I never played DontNod’s episodic game Life Is Strange the first time around. I have no idea why. Probably because I refuse to pay for instalments of a game when I want the entire experience from the outset. Playing a section of a game then having to wait a couple of months before pressing on with the story doesn’t take my fancy but thankfully, my wait has paid off. DontNod and Square Enix have released the entire game onto disc and the awesome Square Enix granted me access to the limited edition version of it. It comes with the soundtrack CD and a picture book inside. Very cool.
Life is Strange puts you in control of Max Caulfield, a photography student studying at Blackwell Academy set in the fictional town of Arcadia Bay. During a class, Max has a peculiar daydream upon which she wakes to find she has a special power, to rewind time. Although having this power is central to Life is Strange, there is much more going on here. Reuniting with her childhood friend who seems to have come off the rails, helping an outcast student come out of her shell and stop being a target for the do-gooders, knocking the resident bitches down a peg, dealing with a psychopath, there are so many stories packed into the five episodes but not once did it feel squeezed in or forced. The storytelling is fantastic. This is due to the top-notch dialogue and voice acting albeit with some nasty lip syncing. It’s forgivable thanks to an addictive narrative that makes you want to know what happens next.
Life is Strange keeps you guessing. What is the tornado in Max’s dream all about? How has she come to inherit such power? Is there a consequence to using it so much? Questions answered as the game progresses. Max constantly keeps you up to date with her thoughts every step of the way.
The gameplay is based on choice similar to Telltale’s games. Key conversations give the player choices which have an effect on how the story unfolds. It’s clever. Early on, I chose to tell the principal I witnessed a student brandish a firearm in the girls toilets.
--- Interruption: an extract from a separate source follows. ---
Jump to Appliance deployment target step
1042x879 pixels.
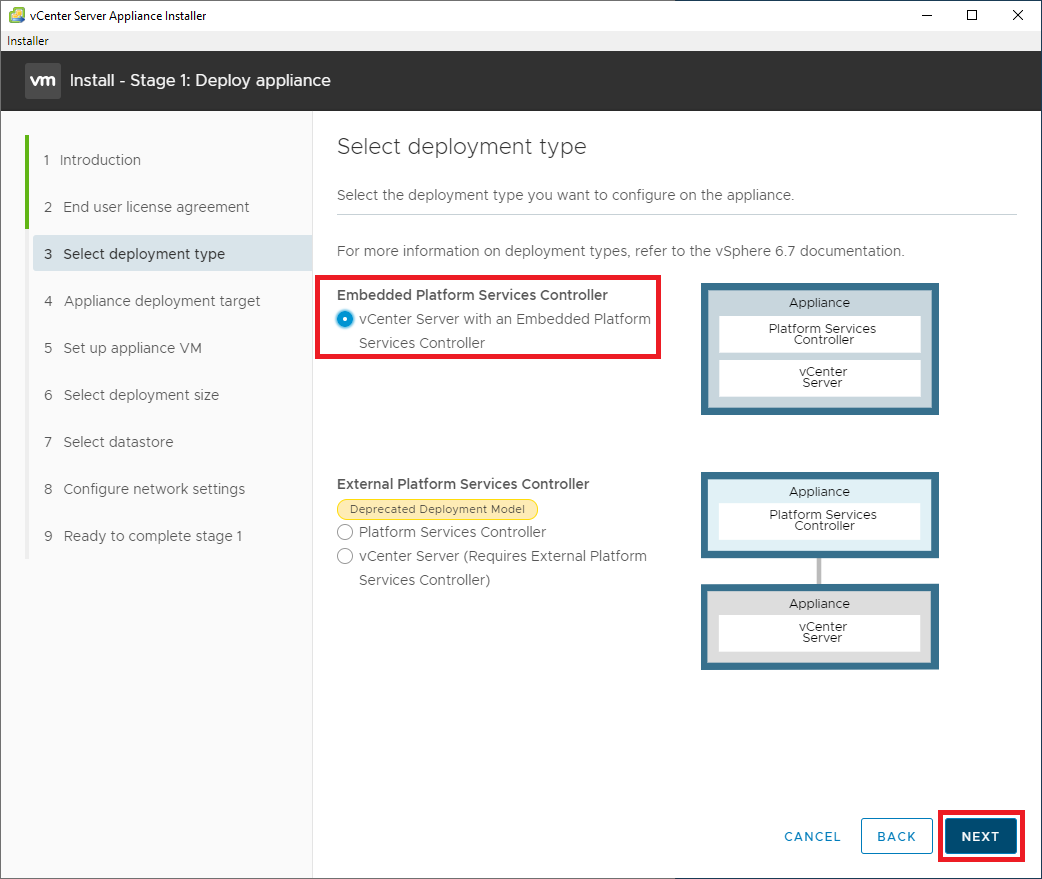point(161,301)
It bit me in the arse later on as he caught up with me in the parking lot issuing some scary threats. I wonder what would have happened if I chose to keep my mouth shut? You’re free to use Max’s unique power to see all responses to conversations but once the choice is made, there is no turning back.
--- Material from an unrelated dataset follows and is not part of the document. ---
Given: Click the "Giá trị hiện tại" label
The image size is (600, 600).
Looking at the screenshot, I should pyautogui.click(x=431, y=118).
There is an element of exploration but you’re restricted. These parts may require you to solve a puzzle, talk to a certain person or figure out some way of moving forward. It’s slow moving and gives Life is Strange a video game vibe rather than making it a full on interactive movie. Sometimes an event may take place which needs Max to intervene. These bits force you to use Max’s ability for things such as saving someone from a certain fate or stopping a football smacking an unaware student or making a tin of paint spill on an obnoxious bully that won’t move out of your way. It’s satisfying to see the outcome.
Life is Strange mostly looks gorgeous. The town of Arcadia Bay has some unique landmarks and the inhabitants are nicely designed. There are some hiccups which do ruin it a little. Texture pop ins, the aforementioned awful lip syncing and lack of facial expression detail brings Life is Strange down a little. It doesn’t ruin the overall experience but it’s hard to ignore. Aside from these hitches, Life is Strange is beautiful. The tornado featured in Max’s dream is epically scary, you just have to see it for yourself.